2つの理由を解消するために必要な3つのこと
それでは、この2つの理由を解消するために、なにをすべきだろうか?重要なポイントは3つあると考えている。
成功体験作りで成果を示すこと
1つ目は、デジタルマーケティングが売上に貢献する可能性があるという、「社内の成功体験」を1つでも多く作り「続ける」ことだ。理想的な体験は、デジタルマーケティングの施策経由で「売上」につながったという成功体験であるが、商材によっては難しいため、下記のような成功体験でもよいだろう。
- 自社のWEBサイト経由で商談や案件創出ができた
- メールを配信して商談や案件創出ができた
- デジタルマーケティングでつながりのなかった顧客と接点ができた
- 営業部門が重点的にアプローチしていた見込み客に対してデジタルマーケティング経由で接点創出ができた
営業やマーケティングの業務は、「数値」がものをいうため、数値改善の成功体験を多く蓄積できれば、営業部門や経営層も成功を実感することができる。「体験」は「意識を変える」ための大きなきっかけとなるため、成功体験づくりは重要なポイントになる。
インサイドセールスの立ち上げ
2つ目は、インサイドセールスの立ち上げだ。デジタルマーケティングの成功体験が徐々に増えてくると、リードの確度の確認や確度向上をしなければならなくなる。しかしながら、デジタルマーケティングだけでは確度確認や向上が難しいため、インサイドセールスの存在が重要になる。
インサイドセールスがよりOneToOneなフォロー営業を電話や個別メールなどで対応することで、リードの確度が向上し、売上という成果につながりやすくなる。そのため、インサイドセールスはデジタルマーケティングの重要性を浸透させていく上では重要な存在になるだろう。
人材育成体制の構築
そして3つ目は、人材育成だ。BtoBデジタルマーケティングはBtoBならではのスキルも必要となるため、人材育成するための知識基盤や育成体制が重要になる。効率よく学習できれば、成功体験作りもスムーズに進む可能性があり、重要性浸透の推進力を強化できるだろう。

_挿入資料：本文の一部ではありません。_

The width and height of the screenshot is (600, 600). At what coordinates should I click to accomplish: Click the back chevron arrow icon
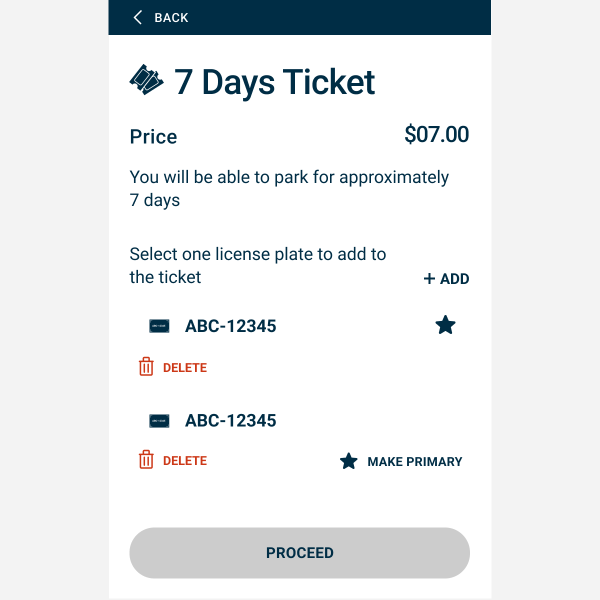(x=138, y=17)
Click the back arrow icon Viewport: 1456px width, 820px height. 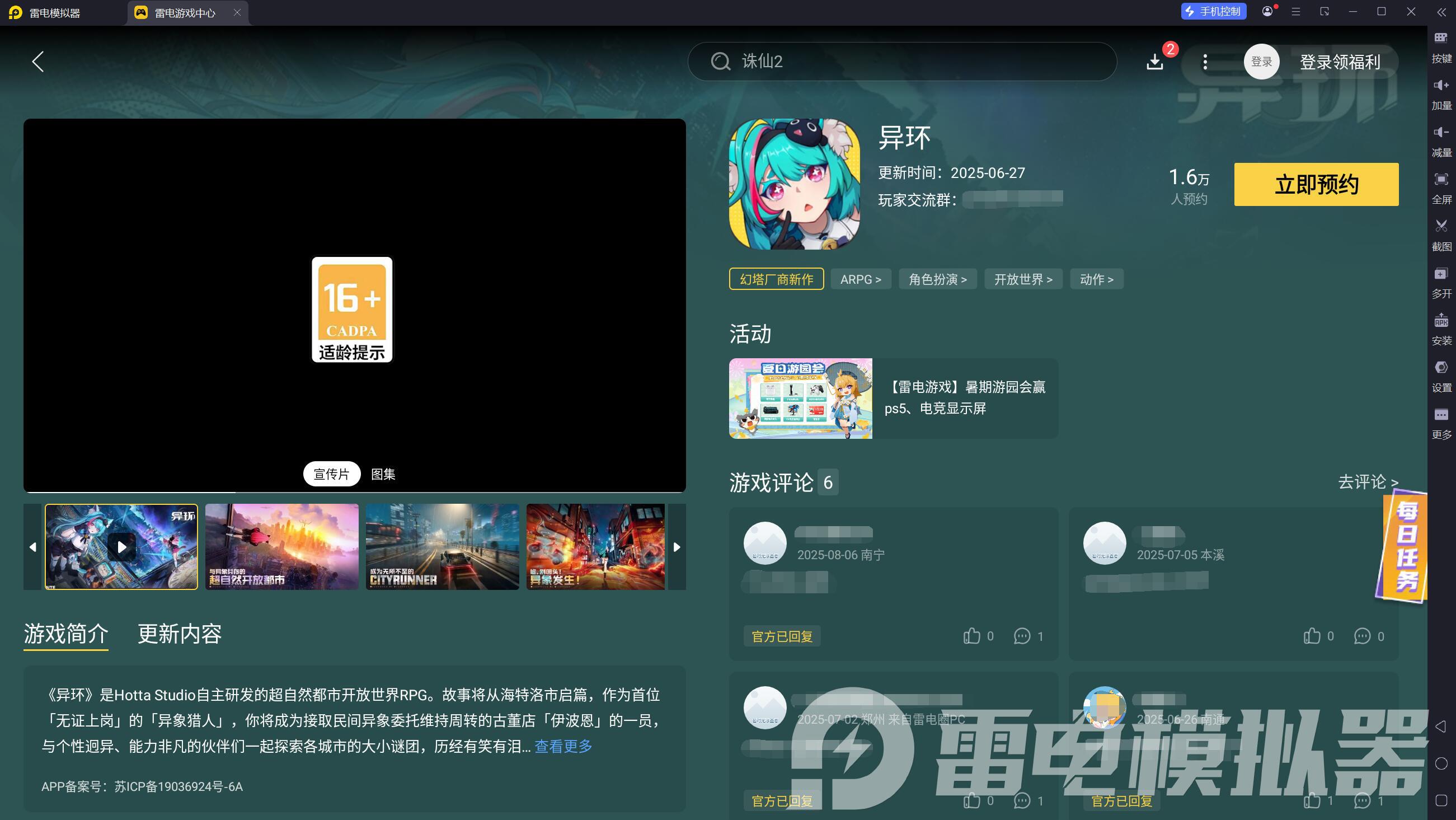(x=38, y=62)
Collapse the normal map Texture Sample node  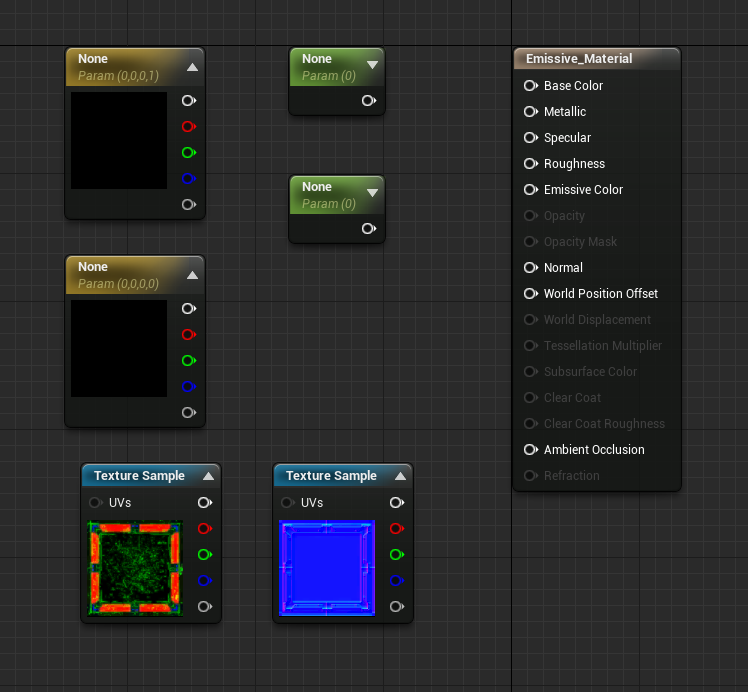pos(401,476)
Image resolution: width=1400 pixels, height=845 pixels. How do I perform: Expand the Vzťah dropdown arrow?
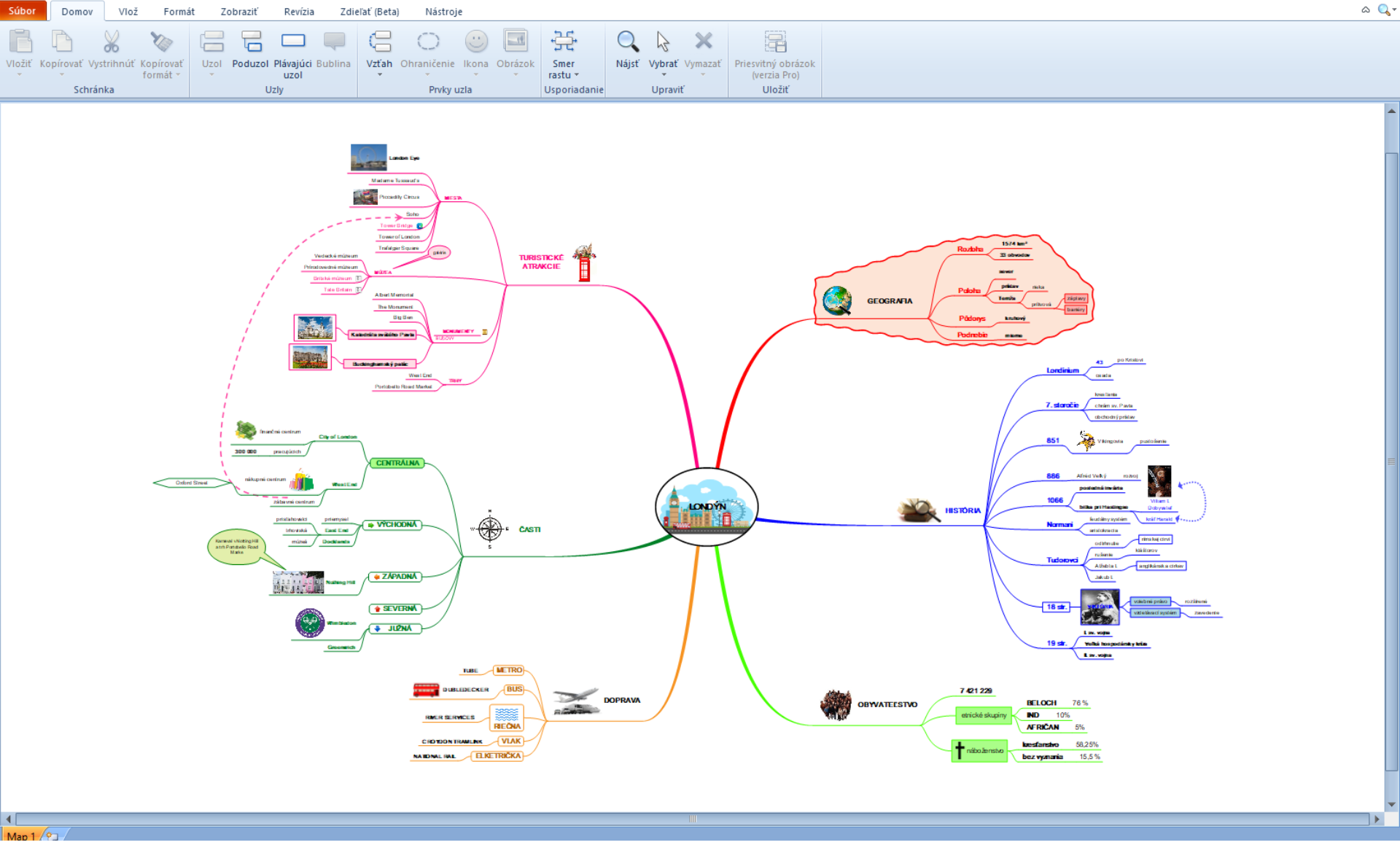[x=379, y=75]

3つのポイントをご紹介したが、当然のことながら、すぐに実現することは難しいだろう。「成功体験ってどうやって作るのか?」「インサイドセールスの立ち上げも人も金もかかるので無理」「人材育成って社内にそんなことできる人がそもそもいない」など、また別の課題が発生することになってしまうからだ。
しかし、これらを1つ1つ突破していかなければ、デジタルマーケティングの活用はいつまでもできないし、営業DXやマーケティングDXも進めることはできない。
まずは「成功体験作り」から始めよう
今までご紹介したように、デジタルマーケティングの重要性を浸透させていくことは非常に難しい。組織の規模が大きくなればなるほど難しくなる。それでも、今からでもできることはある。それが「成功体験作り」だ。インサイドセールスの立ち上げや人材育成体制の構築は、成功体験ありきで検討できる内容であるため、まずは、「成功体験作り」から進めると良い。
「成功体験作り」はどうやるのか?
では、成功体験はどうやるべきだろうか?おすすめのやり方としては、「休眠リードや休眠顧客」から「商談や案件のきっかけを作り出す」ことから始めると良い。理由は主に2つある。

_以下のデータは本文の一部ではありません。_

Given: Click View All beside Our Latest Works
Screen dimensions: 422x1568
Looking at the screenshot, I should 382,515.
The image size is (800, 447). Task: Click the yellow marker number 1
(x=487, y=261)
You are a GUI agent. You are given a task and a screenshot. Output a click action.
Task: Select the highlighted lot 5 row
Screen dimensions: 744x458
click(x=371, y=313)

1つ目は、休眠リードや休眠顧客は、営業部門が「ほったらかし」にしている可能性があるからだ。デジタルマーケティングでいろんな施策を展開しても営業部門の活動と衝突することが少ない。
2つ目は、連絡先がわかっているからだ。休眠リードや休眠顧客は名刺データがあるはずで、そこには電話番号やメールなどの連絡先が記載されている。それを活用できれば(個人情報保護方針によるが)すぐにいろんなアプローチ方法を検討でき、短期間での成果創出につながる可能性がある。
この2つの理由により、「休眠リードや休眠顧客」から「商談や案件のきっかけを作り出す」ことから始めると良い。
「成功体験作り」のための2つのプロセス
それでは、本コラムの最後に、「休眠リードや休眠顧客」から「商談や案件のきっかけを作り出す」ための2つのプロセスをご紹介する。当然、すべてのBtoB企業に必ず当てはまるというプロセスではないが、比較的進めやすいプロセスなので、ヒントにしていただけたらと思う。

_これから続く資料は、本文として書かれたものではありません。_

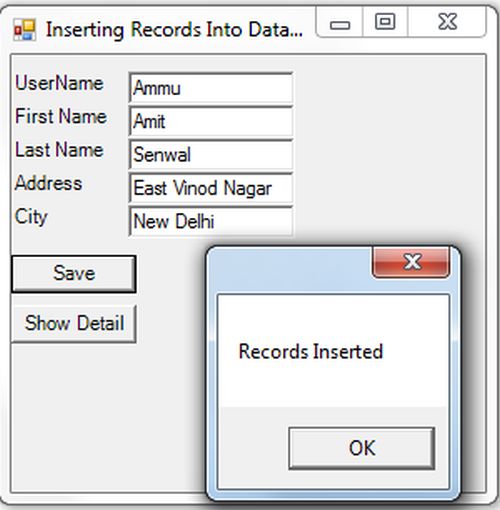Select the Last Name field with Senwal
The width and height of the screenshot is (500, 510).
coord(211,154)
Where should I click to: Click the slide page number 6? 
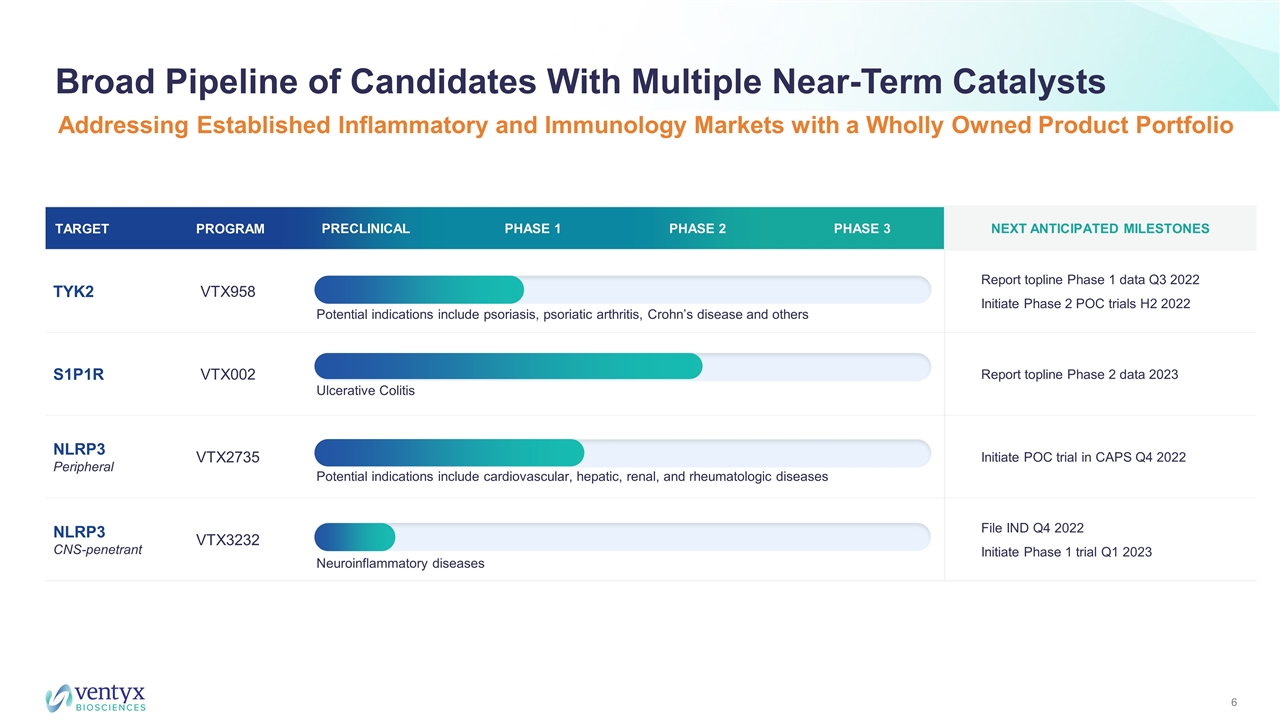click(x=1234, y=703)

ホワイトペーパーを作りメルマガで案内して資料請求を得る
1つ目のプロセスは、「ホワイトペーパーを作りメルマガで案内して資料請求を得る」だ。休眠リードや休眠顧客の名刺データをメルマガ配信システムに登録し、メール配信できるようにする。その上で、ホワイトペーパーを作成し、メール配信して資料請求を獲得するのである。
この施策のメリットは、資料を作るだけでできるので比較的すぐにできることだ。場合によっては、社内にある過去の提案書などをホワイトペーパーにできることもあるので、手間の削減ができる可能性がある。
デメリットは、資料請求だけなので商談・案件につながる可能性が比較的低いことだ。ただ、休眠顧客や休眠リードからの資料請求となるため、「アポイントを取るきっかけ」くらいにはなる可能性がある。
うまくできたら、継続的にホワイトペーパーを作成すれば、成功体験作りの横展開や継続性も確保できるので、ぜひ取り組んでいただけたらと思う。
アンケートメールを送付し課題調査して案件を作る
2つ目のプロセスは、「アンケートメールを送付し課題調査して案件を作る」だ。ホワイトペーパーの時と同様に、休眠リードや休眠顧客の名刺データをメルマガ配信システムに登録し、メール配信できるようにする。
その上で、「休眠リードや休眠顧客の課題や悩み」を聞き出すアンケートをWEBフォームで作成し、アンケート回答をメールでお願いするのである。
メリットは、課題を調査できるのでその課題に合わせてOneToOneの対応が可能になり、商談につながる可能性があることだ。休眠リードや休眠顧客の課題や悩みを把握できるので、ソリューション提案に繋げやすくなる。さらに解決できた事例が社内にあれば、商談化になる可能性も非常に高くなる。加えて、ホワイトペーパーとは違い、資料を作る必要もない。
デメリットは、いわずもがな、回答されなければ効果なしだ。また、アンケートのお願いに対して、お礼の品(ギフト券など)をつける場合は費用もかかる。
弊社のコンサルティング支援の事例でいえば、BtoBの場合、お礼の品(ギフト券など)をつけなくとも、アンケート回答を得られるケースが非常に多い。そして具体的な悩みや課題を記載していただけることも多く、内容によっては商談になったケースもあるため、ぜひチャレンジしていただけたらと思う。
まとめ・重要なこと
以上、BtoBのデジタルマーケティングの重要性を浸透させる方法についてご紹介した。今すぐ浸透するというような方法や、どんな会社でも必ずうまくいくという方法は実際のところ存在しない。しかし、浸透がうまくいっている会社は、ご紹介した下記3つのポイントを徐々に進めている。
- 成功体験作りで成果を示すこと
- インサイドセールスの立ち上げ
- 人材育成体制の構築
そして、中でも重要なのは成功体験作りだ。これが最初のきっかけになるので、御社でもぜひ成功体験作りを進めてほしい。